Other biorecognition elements, such as enzymes, were used to develop the ED biosensors. In the case of phenolic compounds, these biosensors are often based on the enzymatic oxidation by enzymes such as tyrosinase [32] or laccase [33]. Metal composites have been used to modify the working electrodes and to provide a large surface area for enzyme immobilization and improved surface charge transfer.
Peptides are oligomers and polymers that can be customized with highly controlled preparation methods, due to the variety of natural and synthetic amino acids available for synthesis. Peptides have been employed in biosensing due to their specificity, better chemical and conformational stability compared to antibodies [34], low cost and facile synthesis and modification protocols that allow customization for a wide variety of applications [35].

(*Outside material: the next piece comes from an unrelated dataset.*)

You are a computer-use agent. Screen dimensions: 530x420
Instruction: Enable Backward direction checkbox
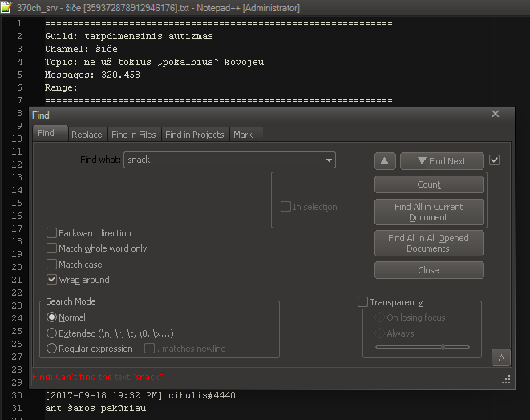click(52, 233)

Microbial biosensors use microorganisms as a sensitive biological element. Their main advantage is the fact that, unlike molecule-based biosensors, they provide information on toxicity or bioavailability [36]. The microbes are usually genetically engineered by modifying their structure to serve as bio-receptors for the target molecule [37].